_Supplied passage_
◆ ◆ ◆
On 3 March, in a televised cabinet meeting, the national government announced a peace plan. and a plan to eradicate 25,000 hectares of cocaine plantations in the Catatumbo region.

On 7 March, the government announced four road projects in the region including the Catatumbo Transversal, to be built and operated by the National Army.

On 8 March, President Gustavo Petro signed the Social Pact for Catatumbo.

On 9 March, a peace plan was announced between the National Government and the FARC-EP dissidents of the 33rd Front.

==Spillover==
On January 31, Venezuelan President Nicolás Maduro announced Operation Lightning against "drug trafficking" and "illegal organizations" on the border with Catatumbo. The next day, Venezuelan authorities destroyed 3 camps of "illegal armed groups" in Zulia and seized 655 kilogram of cocaine and 1,400 liters of acetone. Venezuelan troops engaged in direct combat with ELN from across the border. On February 10, Venezuelan forces destroyed 27 more camps of "illegal groups" on the border with Colombia. On 6 March, Colombian and Venezuelan presidents met with each other to discuss military cooperation.

==Reactions==

===Domestic===

On 17 January, President of Colombia Gustavo Petro suspended peace talks with the group as a result of the attacks. The government demanded that the ELN cease all attacks and allow authorities to enter the region and provide humanitarian aid. In response to the ELN clashes, he stated the group has "chosen the path of war, and a war they will have".

On 18 January, the city of Ocaña enabled the city's coliseum to receive internally displaced persons and called for the national government to declare a state of emergency to address the conflict.
◆ ◆ ◆
_Stored data_
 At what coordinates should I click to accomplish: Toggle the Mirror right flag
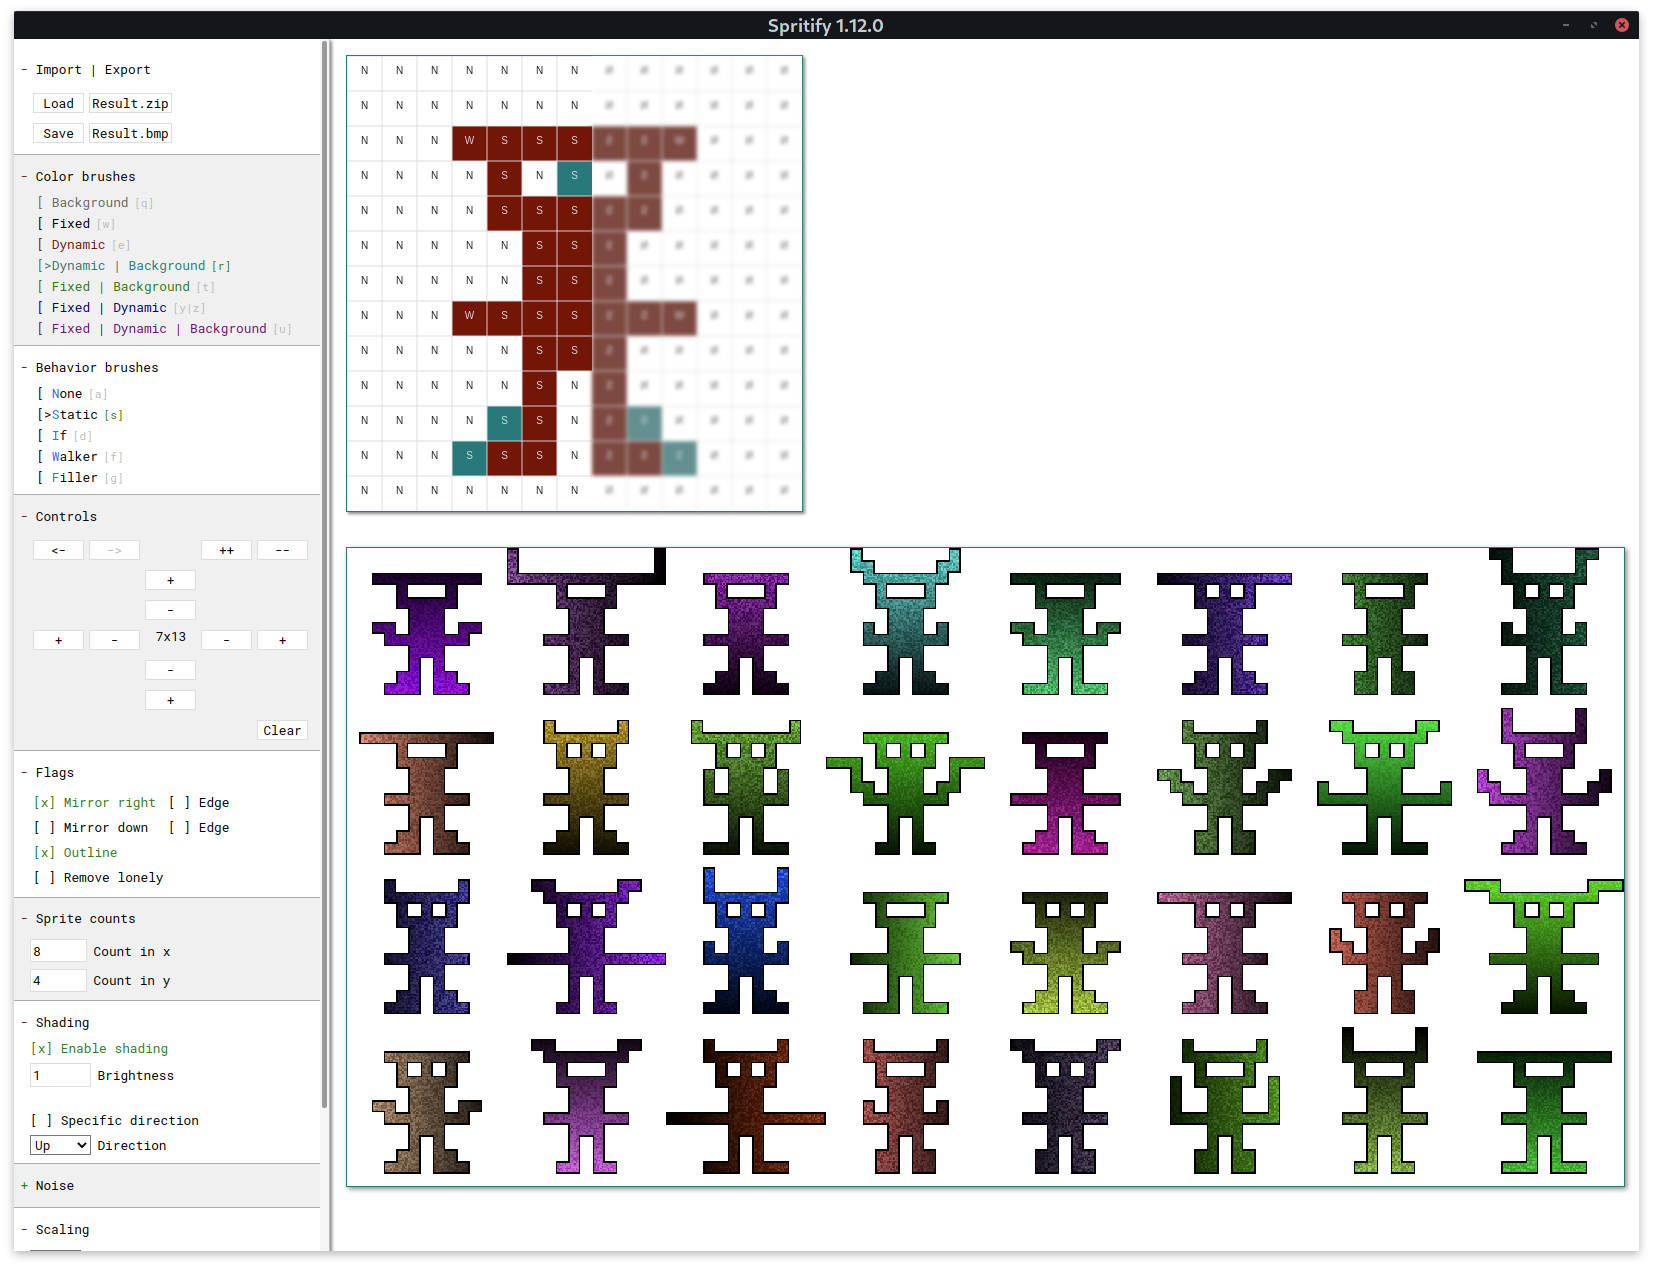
◆ ◆ ◆
_Task 1_
In the Catatumbo passage, how much cocaine did Venezuelan authorities seize the day after Operation Lightning was announced?
_Task 2_
Pick up the Catatumbo passage after its last sentence, about Ocaña's coliseum, and keep writing it.

_Response 1_
655 kilograms.

_Response 2_
On 20 January, Petro announced plans to declare a state of economic emergency and a state of domestic commotion which provides the executive branch extraordinary capacities to re-establish public order in the region. The Government of the Cesar Department sent humanitarian aid to the towns of González and Río de Oro, which border the Catatumbo region, anticipating the arrival of refugees. In addition, the Mayor of Cúcuta, Jorge Acevedo said that over 11,000 internally displaced persons have arrived at the city since the start of the conflict and requested further assistance from the national government. On 19 January, Cúcuta's Estadio General Santander was repurposed to receive refugees.

On 20 January, officials from Bucaramanga announced that they would evaluate establishing temporary camps for possible refugees. Officials also said they would send humanitarian aid to the Catatumbo region.

The Colombian energy company Ecopetrol said that it would restrict work and movement at the Tibu oil field and the Sardinata gas plant in Catatumbo.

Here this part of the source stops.